▶ **Description of the task**: Only the lines of the listing below that run from the line with "The image size is (877, 1040)." through the line with "Create new document" are to be set down, word for word. Pictures stay out.

▶ **Data to use**:

+++++

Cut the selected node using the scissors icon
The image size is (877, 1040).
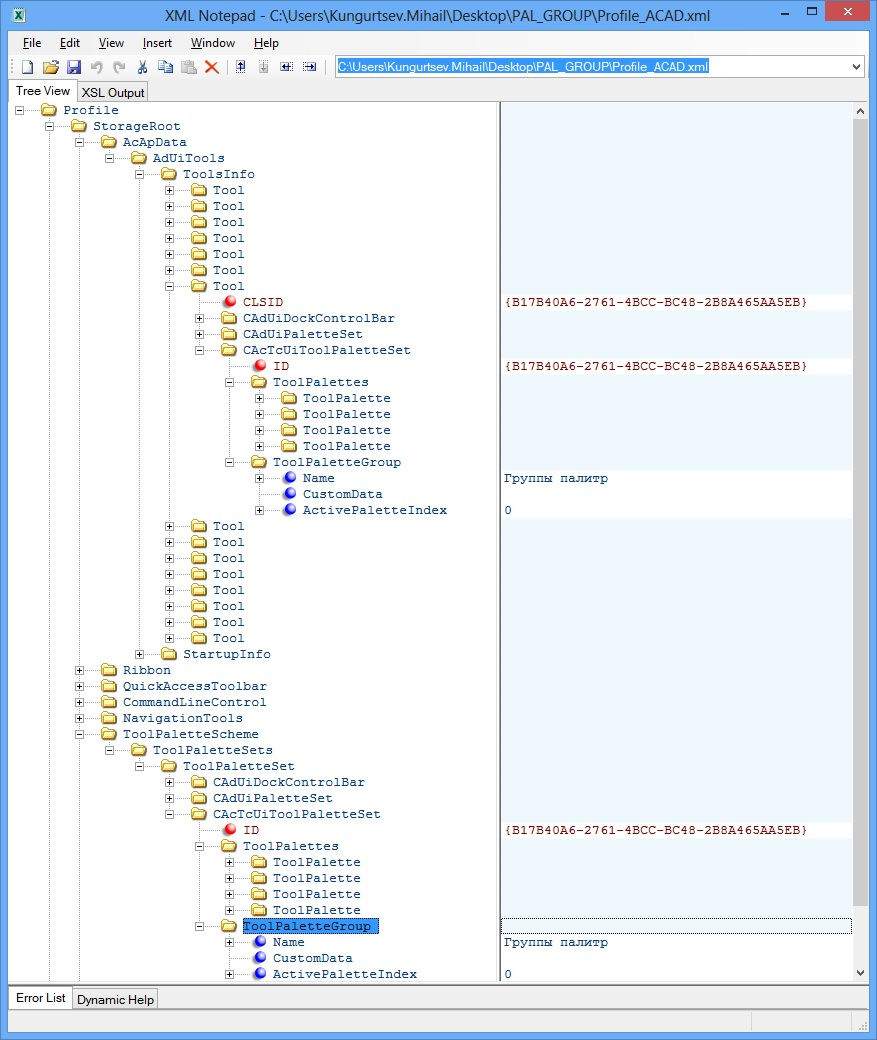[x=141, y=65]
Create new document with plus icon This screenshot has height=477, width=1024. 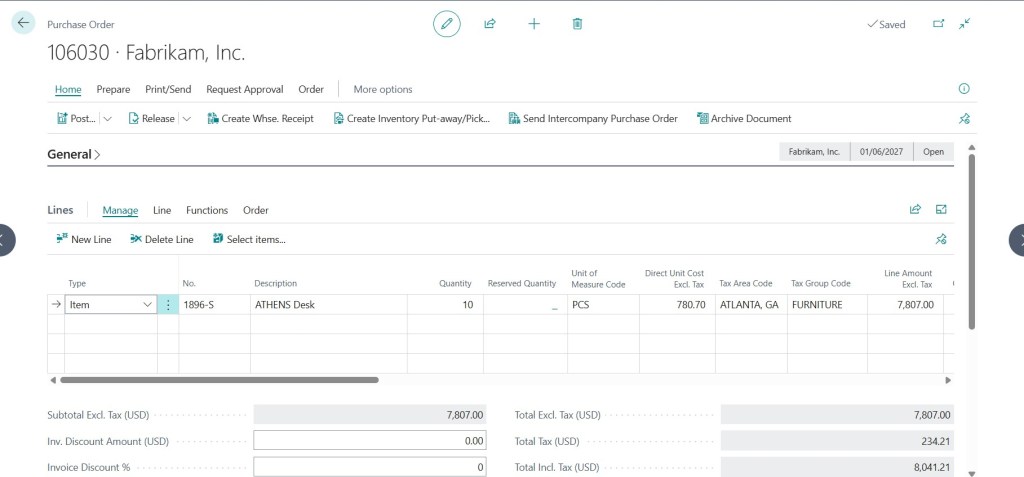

+++++

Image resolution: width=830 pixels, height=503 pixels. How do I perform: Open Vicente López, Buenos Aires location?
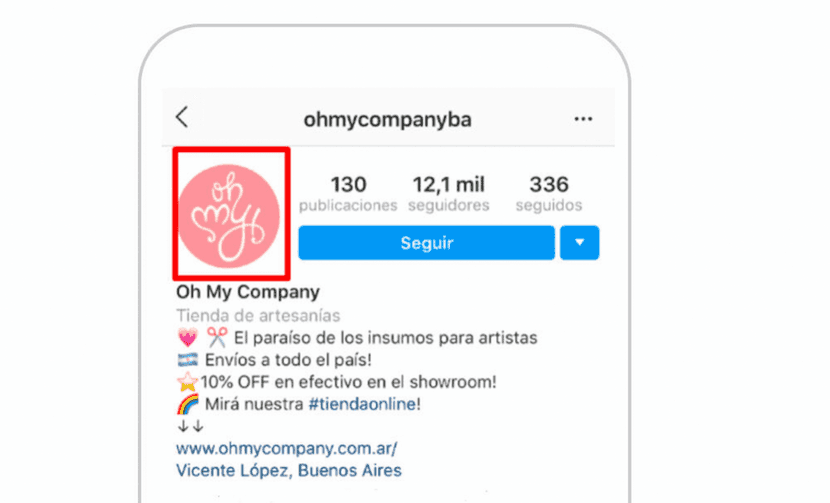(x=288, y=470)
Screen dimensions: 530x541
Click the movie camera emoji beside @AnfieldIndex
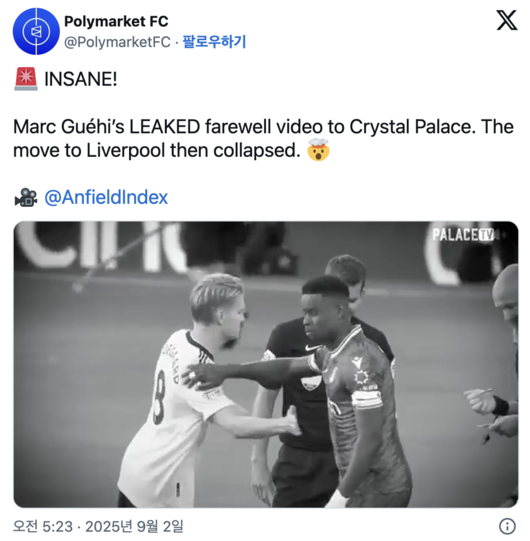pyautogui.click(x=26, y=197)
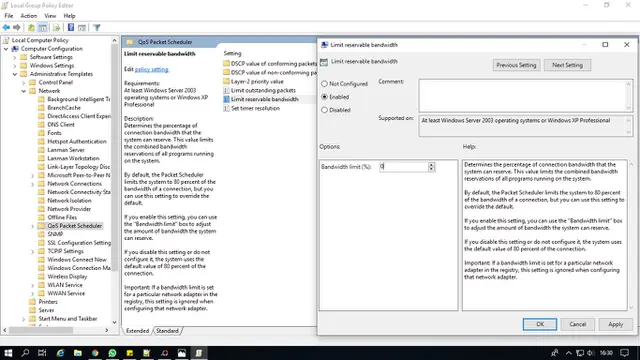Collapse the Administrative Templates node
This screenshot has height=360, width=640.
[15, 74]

+++++

▶ **Expected output**:
The image size is (877, 1040).
[x=141, y=65]
Create new document with plus icon This screenshot has height=477, width=1024. 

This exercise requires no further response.